Das kleinzellige Lungenkarzinom im fortgeschrittenen Stadium (ES-SCLC) zählt zu den aggressivsten Tumorentitäten.1 Mit der Einführung der Chemo-Immuntherapie konnte die Prognose der Patienten verbessert werden.2,3 Dennoch bleibt die Herausforderung bestehen, die erzielten Therapieerfolge langfristig zu sichern. Vor diesem Hintergrund rückt die Optimierung der Erhaltungsphase in den Fokus, um die Erfolge der Induktionstherapie langfristig aufrechtzuerhalten.
Bis 2019 wurden Patienten mit ES-SCLC in der Erstlinie primär mit einer Kombination aus Carboplatin und Etoposid behandelt. Aufgrund der hohen Proliferationsrate zeigte sich initial ein gutes Ansprechen auf die Chemotherapie, jedoch war dieses meist nur von kurzer Dauer, und ein Rückfall trat häufig zeitnah auf. Die 5-Jahres-Überlebensrate unter alleiniger Chemotherapie lag bei 1,6 %.4
Mit der Einführung der Kombination aus platinbasierter Chemotherapie und Checkpoint-Inhibition – der Chemo-Immuntherapie – kam es zu einer grundlegenden Veränderung der Therapielandschaft. Das mediane Gesamtüberleben konnte auf etwa ein Jahr gesteigert werden, und die Kombination etablierte sich als leitlinienkonformer Standard in der Erstlinientherapie.2,3,5 Auch in der Erhaltungsphase in Form einer Mono-Immuntherapie zeigt sich die Behandlung insgesamt gut verträglich und kann die Lebensqualität verbessern.5,6
Ungeachtet dieser Fortschritte bleibt die Krankheitskontrolle begrenzt: Nur etwa 40 % der Patienten können von einer Zweitlinientherapie profitieren.5,7,8
Die Erhaltungstherapie kann ein bedeutendes Therapiefenster darstellen, um die Effekte der intensiven Induktionstherapie möglichst langfristig zu erhalten und damit dem aggressiven Charakter des ES-SCLC möglichst effektiv zu begegnen.1,2,8 Die Intensivierung der Erhaltungstherapie könnte somit ein längeres Überleben unterstützen.7-9
Analog zur Entwicklung der Chemo-Immuntherapie könnte dabei auch in der Erhaltungstherapie die Kombination unterschiedlicher Wirkmechanismen eine zentrale Rolle spielen. Ziel ist es, einen Tumorprogress zu verzögern und möglichst lange zu unterdrücken. Diskutiert werden in diesem Zusammenhang unter anderem Ansätze basierend auf genetischen Subtypen, der Einsatz von small molecules sowie Strategien, die auf DNA oder DNA-Reparaturmechanismen abzielen.7,9 Bei der Entwicklung neuer Kombinationen ist insbesondere die Balance zwischen Therapieeffizienz und Sicherheit entscheidend, um die Lebensqualität der Patienten zu erhalten.
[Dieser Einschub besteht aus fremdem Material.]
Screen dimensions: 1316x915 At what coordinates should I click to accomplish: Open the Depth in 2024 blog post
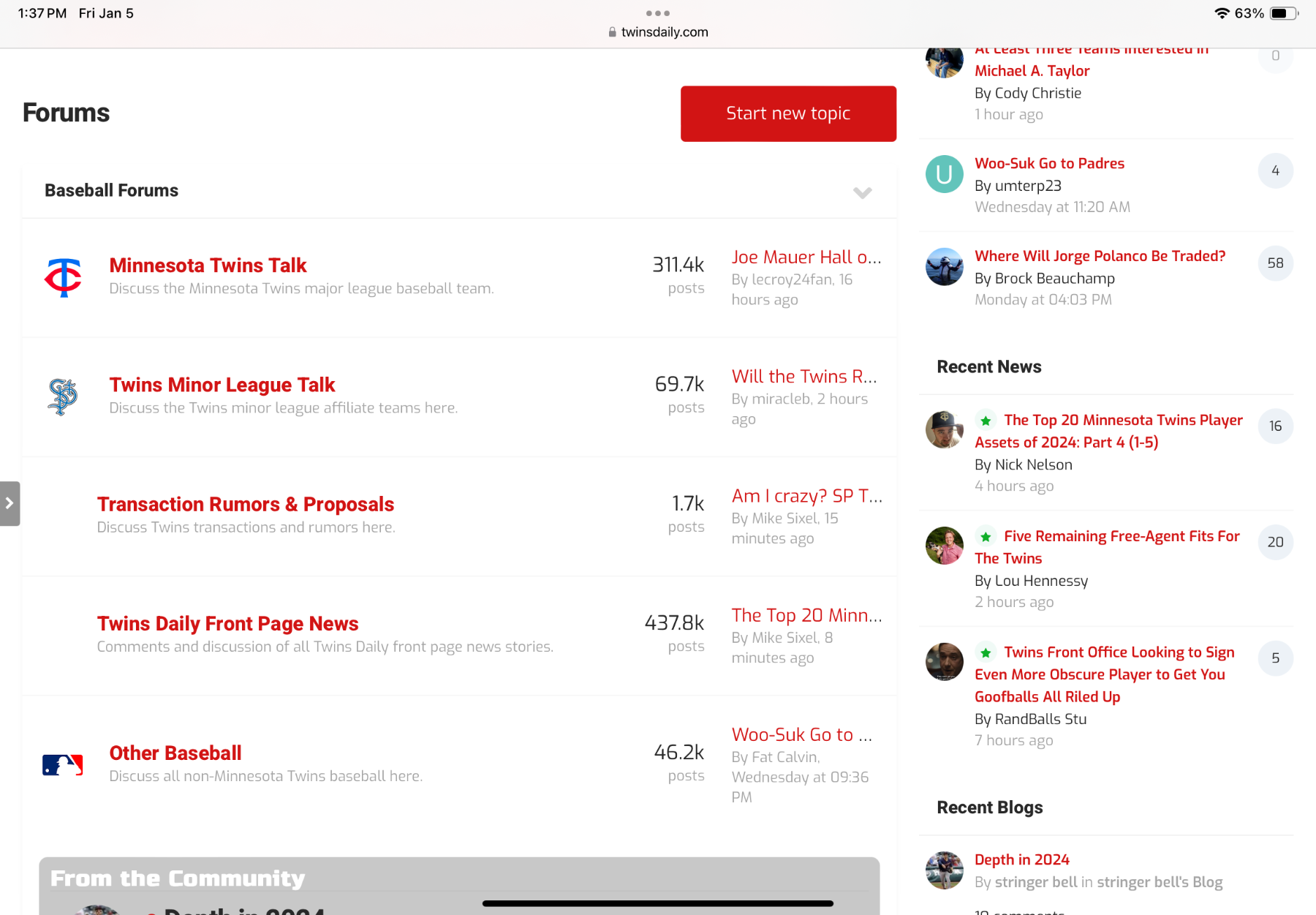(x=1021, y=859)
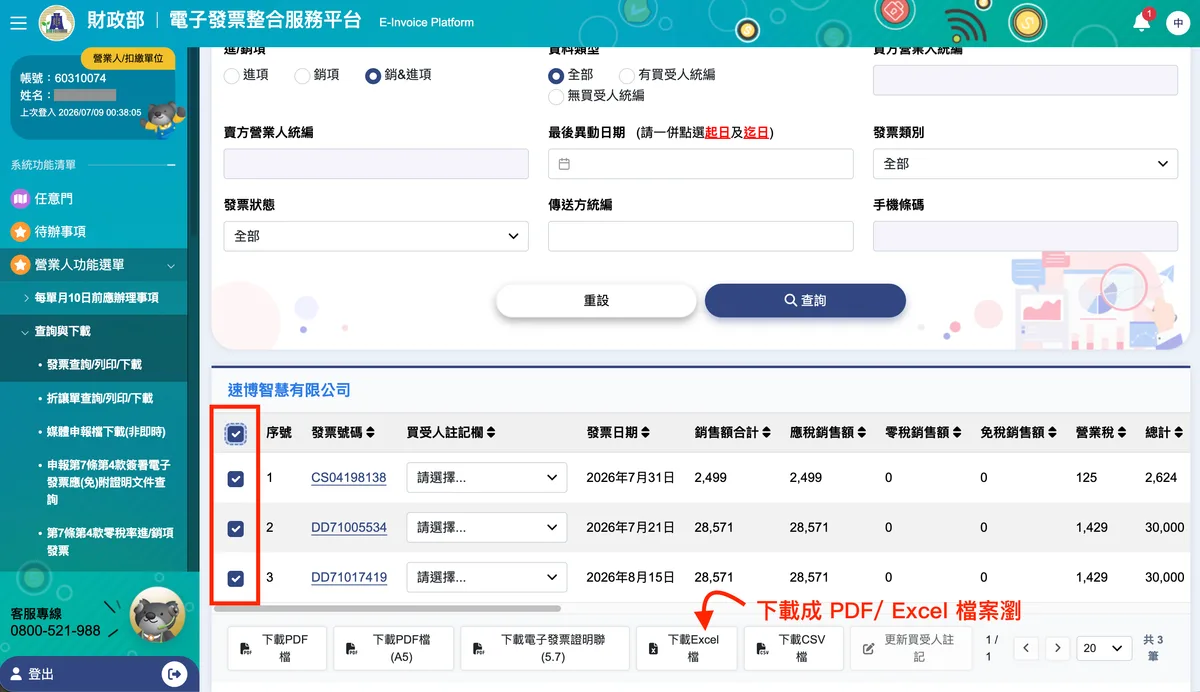Select the 進項 radio button

click(x=232, y=75)
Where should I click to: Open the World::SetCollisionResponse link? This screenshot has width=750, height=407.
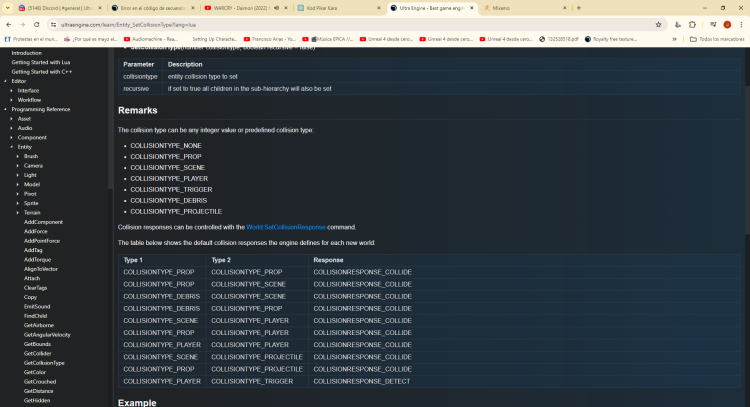pos(286,227)
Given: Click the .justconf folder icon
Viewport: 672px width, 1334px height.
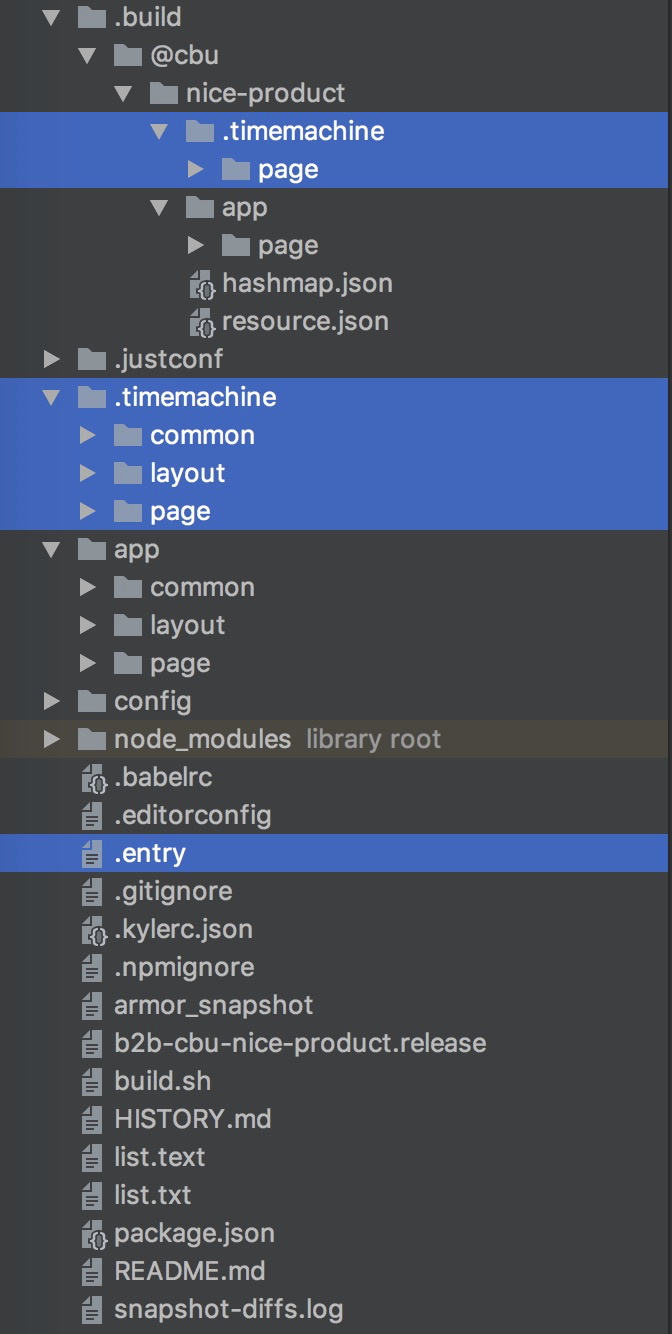Looking at the screenshot, I should point(92,359).
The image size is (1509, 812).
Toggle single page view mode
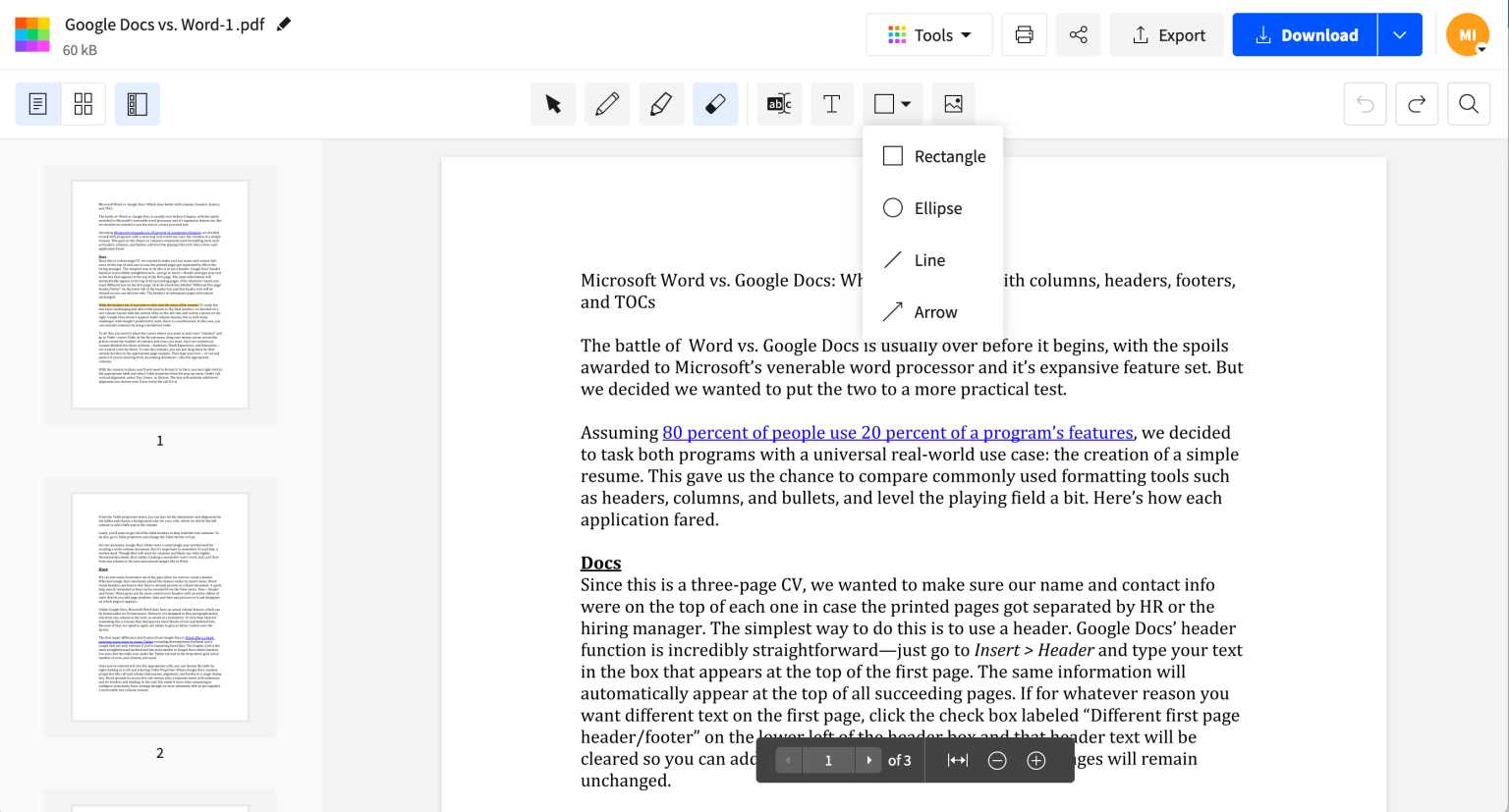(38, 103)
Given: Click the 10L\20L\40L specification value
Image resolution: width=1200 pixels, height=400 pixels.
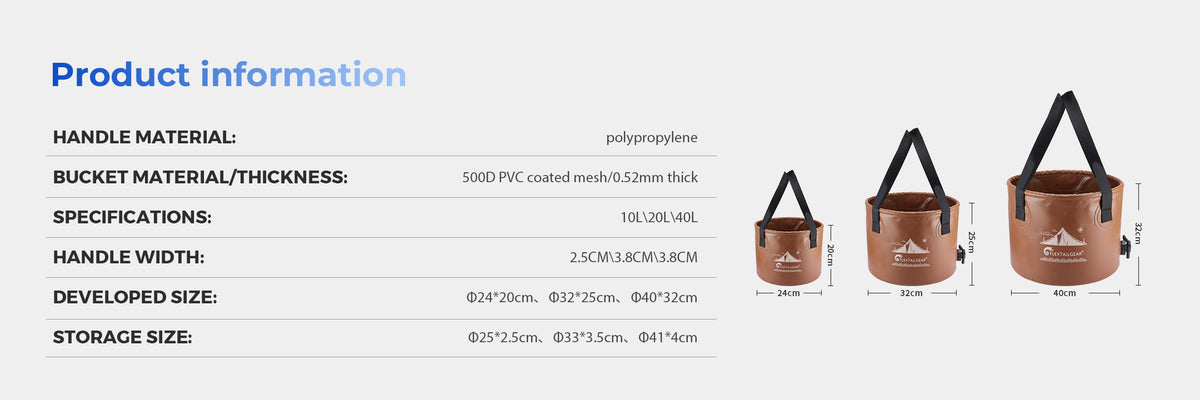Looking at the screenshot, I should tap(658, 217).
Aktuelle Untersuchungen sowie nationale und internationale Leitlinienempfehlungen unterstreichen bereits die Bedeutung einer langanhaltend wirksamen Erstlinien-Erhaltungstherapie beim ES-SCLC.2,10
Vor dem Hintergrund begrenzter Second-Line-Optionen könnte die Weiterentwicklung der Erhaltungstherapie einen wichtigen Beitrag leisten, um Rückfälle hinauszuzögern und die Krankheitskontrolle zu verbessern. Es bleibt abzuwarten, ob sich daraus ein weiterer Paradigmenwechsel in der Behandlung des ES-SCLC ergibt.